Under the adjustments, off-site construction and cash-out amounts were increased on developers building in the expensive downtown and waterfront neighborhoods. Developers experienced the same hike in off-site requirements and a lessened rise in pay-out amounts if they sited projects in the neighborhoods of Allston, Brighton, Charleston, Jamaica Plain or Mission Hill or in the waterfront part of South Boston. Meanwhile, IDP requirements remained the same for Roxbury, Dorchester, East Boston, Hyde Park, Mattapan, Roslindale and West Roxbury.

At the same time, the BPDA also made a change to reduce the depth of affordability on rental units in the latter outer neighborhoods, under certain conditions. Whereas before developers had to make units available to those earning up to 70 percent of Area Median Income, now developers could provide their IDP units for those making up to 100 percent AMI, should the developers make a valid argument that this is necessary for the financial feasibility of the project.

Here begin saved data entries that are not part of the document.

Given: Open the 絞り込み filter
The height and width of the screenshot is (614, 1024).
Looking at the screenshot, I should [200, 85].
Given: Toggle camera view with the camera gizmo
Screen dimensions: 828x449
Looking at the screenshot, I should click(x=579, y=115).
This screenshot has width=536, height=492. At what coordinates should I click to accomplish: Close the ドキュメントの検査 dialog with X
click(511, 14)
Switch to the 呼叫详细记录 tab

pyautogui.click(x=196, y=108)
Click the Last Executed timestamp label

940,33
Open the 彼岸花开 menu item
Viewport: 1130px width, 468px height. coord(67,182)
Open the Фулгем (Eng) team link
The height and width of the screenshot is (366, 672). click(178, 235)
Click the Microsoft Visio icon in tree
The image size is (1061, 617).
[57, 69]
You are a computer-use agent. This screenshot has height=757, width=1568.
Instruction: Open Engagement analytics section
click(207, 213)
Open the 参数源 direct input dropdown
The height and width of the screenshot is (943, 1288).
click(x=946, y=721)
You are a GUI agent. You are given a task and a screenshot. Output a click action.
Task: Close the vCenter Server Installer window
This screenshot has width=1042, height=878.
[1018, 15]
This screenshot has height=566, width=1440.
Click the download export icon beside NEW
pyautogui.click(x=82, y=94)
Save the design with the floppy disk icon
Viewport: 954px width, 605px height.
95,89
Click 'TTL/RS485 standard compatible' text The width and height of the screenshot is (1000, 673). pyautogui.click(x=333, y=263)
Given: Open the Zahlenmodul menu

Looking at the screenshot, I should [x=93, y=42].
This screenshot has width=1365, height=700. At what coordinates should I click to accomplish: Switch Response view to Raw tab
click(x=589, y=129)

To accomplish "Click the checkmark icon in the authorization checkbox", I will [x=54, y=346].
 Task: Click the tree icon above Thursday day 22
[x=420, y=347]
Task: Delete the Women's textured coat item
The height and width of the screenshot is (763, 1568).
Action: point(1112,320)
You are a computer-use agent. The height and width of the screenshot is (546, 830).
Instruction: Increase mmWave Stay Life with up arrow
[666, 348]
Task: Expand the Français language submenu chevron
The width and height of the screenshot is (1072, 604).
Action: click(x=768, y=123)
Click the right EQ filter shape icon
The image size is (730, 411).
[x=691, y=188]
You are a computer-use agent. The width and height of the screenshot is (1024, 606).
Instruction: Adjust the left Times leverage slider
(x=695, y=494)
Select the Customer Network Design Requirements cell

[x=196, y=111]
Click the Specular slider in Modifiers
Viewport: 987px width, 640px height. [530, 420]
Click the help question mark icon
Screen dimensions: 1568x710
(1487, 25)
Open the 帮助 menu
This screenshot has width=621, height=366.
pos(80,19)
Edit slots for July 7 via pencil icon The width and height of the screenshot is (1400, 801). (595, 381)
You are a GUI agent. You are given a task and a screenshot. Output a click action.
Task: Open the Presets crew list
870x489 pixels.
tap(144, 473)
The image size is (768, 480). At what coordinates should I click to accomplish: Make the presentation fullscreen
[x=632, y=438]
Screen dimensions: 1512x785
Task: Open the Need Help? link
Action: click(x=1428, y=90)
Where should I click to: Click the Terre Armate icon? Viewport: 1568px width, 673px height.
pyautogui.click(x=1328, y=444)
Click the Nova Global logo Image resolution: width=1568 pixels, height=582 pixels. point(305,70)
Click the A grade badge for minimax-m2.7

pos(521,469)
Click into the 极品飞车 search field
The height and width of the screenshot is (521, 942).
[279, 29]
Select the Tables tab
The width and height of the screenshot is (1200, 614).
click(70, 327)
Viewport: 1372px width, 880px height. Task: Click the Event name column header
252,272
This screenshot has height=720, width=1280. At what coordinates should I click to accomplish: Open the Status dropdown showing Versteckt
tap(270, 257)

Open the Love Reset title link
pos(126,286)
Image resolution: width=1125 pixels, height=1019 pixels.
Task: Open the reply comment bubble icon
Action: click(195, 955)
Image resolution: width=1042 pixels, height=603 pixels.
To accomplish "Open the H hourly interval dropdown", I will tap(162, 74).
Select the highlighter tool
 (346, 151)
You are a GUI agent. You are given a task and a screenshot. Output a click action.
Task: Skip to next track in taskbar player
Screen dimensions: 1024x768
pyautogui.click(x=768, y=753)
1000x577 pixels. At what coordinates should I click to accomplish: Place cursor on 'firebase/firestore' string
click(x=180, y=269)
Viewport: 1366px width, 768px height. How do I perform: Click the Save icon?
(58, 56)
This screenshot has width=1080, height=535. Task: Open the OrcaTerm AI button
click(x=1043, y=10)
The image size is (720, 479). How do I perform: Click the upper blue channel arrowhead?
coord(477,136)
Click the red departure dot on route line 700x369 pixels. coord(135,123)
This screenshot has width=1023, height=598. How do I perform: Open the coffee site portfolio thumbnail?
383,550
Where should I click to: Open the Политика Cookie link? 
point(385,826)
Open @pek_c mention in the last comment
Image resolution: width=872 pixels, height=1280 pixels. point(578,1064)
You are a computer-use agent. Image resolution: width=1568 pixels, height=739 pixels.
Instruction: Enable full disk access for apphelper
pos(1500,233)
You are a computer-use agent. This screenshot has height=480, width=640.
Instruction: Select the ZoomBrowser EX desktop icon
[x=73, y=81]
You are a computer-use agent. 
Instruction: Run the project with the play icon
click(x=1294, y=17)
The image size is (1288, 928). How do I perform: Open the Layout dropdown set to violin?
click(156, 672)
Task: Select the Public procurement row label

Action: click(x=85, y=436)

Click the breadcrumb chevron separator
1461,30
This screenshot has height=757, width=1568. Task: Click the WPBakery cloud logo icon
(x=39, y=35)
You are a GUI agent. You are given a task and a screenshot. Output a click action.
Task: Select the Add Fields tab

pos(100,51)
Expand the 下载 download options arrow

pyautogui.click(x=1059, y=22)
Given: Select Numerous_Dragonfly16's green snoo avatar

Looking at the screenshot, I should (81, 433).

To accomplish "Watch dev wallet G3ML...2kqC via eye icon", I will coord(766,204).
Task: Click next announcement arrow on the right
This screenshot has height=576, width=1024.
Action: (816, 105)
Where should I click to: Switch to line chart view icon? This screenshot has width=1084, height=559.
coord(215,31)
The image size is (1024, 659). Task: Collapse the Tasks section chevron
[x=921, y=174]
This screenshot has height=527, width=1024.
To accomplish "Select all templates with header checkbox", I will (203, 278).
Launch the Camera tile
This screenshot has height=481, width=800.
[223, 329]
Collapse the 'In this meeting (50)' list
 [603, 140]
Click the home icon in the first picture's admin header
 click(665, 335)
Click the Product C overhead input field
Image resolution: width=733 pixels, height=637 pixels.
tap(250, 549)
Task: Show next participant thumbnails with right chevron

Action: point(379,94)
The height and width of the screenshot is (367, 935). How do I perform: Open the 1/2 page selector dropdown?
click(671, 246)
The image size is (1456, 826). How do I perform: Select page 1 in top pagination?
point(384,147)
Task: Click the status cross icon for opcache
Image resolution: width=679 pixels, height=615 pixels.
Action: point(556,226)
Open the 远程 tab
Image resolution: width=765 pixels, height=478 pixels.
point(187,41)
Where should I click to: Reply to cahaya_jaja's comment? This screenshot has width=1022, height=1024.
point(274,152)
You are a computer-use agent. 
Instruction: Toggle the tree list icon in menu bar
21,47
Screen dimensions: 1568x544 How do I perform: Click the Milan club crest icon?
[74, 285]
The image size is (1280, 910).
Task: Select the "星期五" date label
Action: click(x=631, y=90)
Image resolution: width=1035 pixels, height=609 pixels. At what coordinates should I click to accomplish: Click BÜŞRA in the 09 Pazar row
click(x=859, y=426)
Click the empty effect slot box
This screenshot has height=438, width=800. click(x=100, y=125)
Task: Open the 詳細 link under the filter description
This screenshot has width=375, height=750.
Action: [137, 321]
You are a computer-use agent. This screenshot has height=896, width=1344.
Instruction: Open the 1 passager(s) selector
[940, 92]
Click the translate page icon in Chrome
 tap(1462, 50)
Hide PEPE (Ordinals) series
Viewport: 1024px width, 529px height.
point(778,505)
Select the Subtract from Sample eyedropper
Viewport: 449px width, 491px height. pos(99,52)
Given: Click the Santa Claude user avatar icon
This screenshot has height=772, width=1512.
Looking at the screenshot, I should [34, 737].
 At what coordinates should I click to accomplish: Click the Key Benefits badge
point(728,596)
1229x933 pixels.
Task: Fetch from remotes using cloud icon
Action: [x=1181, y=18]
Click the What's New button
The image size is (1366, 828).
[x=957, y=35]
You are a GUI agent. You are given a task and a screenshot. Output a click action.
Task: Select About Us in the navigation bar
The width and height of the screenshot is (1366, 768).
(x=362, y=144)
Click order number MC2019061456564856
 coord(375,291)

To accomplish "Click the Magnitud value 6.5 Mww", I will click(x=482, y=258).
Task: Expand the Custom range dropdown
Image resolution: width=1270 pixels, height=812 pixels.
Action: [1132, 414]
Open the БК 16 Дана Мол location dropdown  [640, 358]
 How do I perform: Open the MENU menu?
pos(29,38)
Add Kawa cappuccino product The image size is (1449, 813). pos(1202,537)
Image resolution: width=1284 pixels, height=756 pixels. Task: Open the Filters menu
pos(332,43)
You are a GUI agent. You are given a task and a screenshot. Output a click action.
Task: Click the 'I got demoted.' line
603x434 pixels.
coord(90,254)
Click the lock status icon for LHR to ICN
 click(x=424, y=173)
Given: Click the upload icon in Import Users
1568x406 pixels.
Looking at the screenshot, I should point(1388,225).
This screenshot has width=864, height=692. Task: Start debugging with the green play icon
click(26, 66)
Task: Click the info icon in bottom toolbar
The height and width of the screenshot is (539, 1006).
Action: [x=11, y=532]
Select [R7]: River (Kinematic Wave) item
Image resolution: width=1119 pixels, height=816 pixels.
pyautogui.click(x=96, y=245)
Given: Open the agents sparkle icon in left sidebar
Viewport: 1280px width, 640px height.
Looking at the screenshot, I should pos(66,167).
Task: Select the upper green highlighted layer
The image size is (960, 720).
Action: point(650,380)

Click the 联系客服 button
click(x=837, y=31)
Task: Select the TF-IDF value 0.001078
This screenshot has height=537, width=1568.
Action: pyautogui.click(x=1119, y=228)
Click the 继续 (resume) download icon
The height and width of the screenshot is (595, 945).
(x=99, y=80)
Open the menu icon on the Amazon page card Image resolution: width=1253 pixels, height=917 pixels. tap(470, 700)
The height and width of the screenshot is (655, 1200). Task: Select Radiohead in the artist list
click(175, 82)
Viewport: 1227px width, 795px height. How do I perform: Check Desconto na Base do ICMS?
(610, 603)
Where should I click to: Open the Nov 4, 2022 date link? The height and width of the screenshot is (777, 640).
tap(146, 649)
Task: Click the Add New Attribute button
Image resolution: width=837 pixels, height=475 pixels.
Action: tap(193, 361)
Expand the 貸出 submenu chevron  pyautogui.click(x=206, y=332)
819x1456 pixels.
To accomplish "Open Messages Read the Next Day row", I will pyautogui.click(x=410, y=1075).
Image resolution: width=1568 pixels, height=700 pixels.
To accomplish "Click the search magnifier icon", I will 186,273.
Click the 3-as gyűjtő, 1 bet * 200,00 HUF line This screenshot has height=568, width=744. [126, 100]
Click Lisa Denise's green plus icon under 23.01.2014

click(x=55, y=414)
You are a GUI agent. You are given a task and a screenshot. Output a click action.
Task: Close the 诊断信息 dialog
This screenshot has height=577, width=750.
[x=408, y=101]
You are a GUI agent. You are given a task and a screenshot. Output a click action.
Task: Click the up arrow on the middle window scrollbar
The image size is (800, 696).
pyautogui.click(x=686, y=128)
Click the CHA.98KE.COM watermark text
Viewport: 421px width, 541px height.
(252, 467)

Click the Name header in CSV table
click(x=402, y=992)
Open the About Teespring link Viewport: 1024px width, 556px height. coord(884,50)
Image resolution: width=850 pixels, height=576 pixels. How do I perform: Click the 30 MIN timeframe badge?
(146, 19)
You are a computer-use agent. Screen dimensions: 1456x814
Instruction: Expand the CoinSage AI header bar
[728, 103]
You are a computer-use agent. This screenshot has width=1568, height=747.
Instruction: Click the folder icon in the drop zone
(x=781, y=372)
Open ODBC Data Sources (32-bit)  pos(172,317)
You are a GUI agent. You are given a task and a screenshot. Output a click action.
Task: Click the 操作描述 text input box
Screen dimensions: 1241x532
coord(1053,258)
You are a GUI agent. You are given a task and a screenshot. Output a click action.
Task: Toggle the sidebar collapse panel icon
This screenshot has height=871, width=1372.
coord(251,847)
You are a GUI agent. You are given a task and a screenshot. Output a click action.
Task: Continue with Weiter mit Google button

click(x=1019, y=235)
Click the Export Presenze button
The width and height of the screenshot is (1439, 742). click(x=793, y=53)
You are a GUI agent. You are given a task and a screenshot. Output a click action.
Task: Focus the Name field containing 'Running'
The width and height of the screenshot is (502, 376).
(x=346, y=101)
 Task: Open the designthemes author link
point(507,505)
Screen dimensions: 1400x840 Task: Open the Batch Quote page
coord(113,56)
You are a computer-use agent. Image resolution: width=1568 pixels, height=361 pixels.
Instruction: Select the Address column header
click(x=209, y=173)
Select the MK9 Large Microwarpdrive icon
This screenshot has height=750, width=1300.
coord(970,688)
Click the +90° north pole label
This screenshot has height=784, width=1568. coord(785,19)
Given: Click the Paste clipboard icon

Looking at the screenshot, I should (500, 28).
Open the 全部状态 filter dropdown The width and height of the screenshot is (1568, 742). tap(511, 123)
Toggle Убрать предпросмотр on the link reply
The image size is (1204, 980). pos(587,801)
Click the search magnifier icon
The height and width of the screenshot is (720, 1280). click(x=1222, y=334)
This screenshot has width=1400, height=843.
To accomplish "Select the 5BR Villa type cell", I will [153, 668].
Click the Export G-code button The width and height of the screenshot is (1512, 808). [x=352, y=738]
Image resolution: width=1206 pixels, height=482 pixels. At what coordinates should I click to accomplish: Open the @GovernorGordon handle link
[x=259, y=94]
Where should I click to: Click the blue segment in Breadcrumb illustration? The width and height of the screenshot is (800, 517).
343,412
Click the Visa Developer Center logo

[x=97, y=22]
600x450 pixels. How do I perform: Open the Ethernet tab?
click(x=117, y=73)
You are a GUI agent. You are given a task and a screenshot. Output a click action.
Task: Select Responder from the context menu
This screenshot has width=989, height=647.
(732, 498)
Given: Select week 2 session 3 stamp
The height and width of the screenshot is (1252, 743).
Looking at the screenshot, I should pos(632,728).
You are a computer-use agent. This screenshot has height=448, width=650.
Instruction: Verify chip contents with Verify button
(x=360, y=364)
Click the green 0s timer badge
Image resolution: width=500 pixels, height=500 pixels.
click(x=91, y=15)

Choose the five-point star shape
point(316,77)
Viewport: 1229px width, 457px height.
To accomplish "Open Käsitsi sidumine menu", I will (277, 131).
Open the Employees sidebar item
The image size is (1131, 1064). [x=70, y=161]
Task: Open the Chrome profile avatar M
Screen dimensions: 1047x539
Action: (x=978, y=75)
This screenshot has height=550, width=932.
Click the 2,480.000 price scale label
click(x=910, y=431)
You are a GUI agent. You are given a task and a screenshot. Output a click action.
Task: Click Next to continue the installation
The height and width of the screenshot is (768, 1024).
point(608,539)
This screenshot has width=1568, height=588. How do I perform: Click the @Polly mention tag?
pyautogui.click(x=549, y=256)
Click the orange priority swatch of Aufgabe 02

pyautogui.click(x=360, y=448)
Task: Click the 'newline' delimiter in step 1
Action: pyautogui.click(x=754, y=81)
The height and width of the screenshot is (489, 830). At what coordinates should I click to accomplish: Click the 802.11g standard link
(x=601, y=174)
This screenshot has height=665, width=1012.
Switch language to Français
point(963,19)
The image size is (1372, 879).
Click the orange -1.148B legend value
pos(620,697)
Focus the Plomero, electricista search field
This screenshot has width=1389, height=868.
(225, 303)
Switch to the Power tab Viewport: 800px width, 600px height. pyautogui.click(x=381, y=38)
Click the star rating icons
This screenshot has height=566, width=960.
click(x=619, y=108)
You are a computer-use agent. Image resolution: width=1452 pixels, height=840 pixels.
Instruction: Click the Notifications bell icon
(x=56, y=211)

Even with this change, affordability levels for IDP housing remain set at a lower level than in the early years of the policy, when most IDP units were provided at 80 percent AMI, 100 percent AMI, and 120 percent AMI, states the BPDA report. Under the current form of IDP, most affordable rental units are set at 70 percent AMI (affordable to a two-person household earning up to $57,950), 80 percent AMI (up to $66,200 for a family of two) and 100 percent AMI (up to $83,100 for a family of two). Funds contributed by developers have been used, in conjunction with other affordable housing resources, to support housing at deeper levels of affordability — 47 percent of IDP-supported units were at set at 60 percent AMI, and 18 percent were set at 30 percent AMI.

The Walsh administration sees increasing overall housing stock as the key to improving affordability. The city’s latest report includes some positive hints: Rents on pre-2011 housing stock in areas outside the downtown core declined by 5 percent between 2015 and 2016.

City officials intend to extend IDP requirements further to cover projects not requiring zoning exemptions, according to the BPDA report.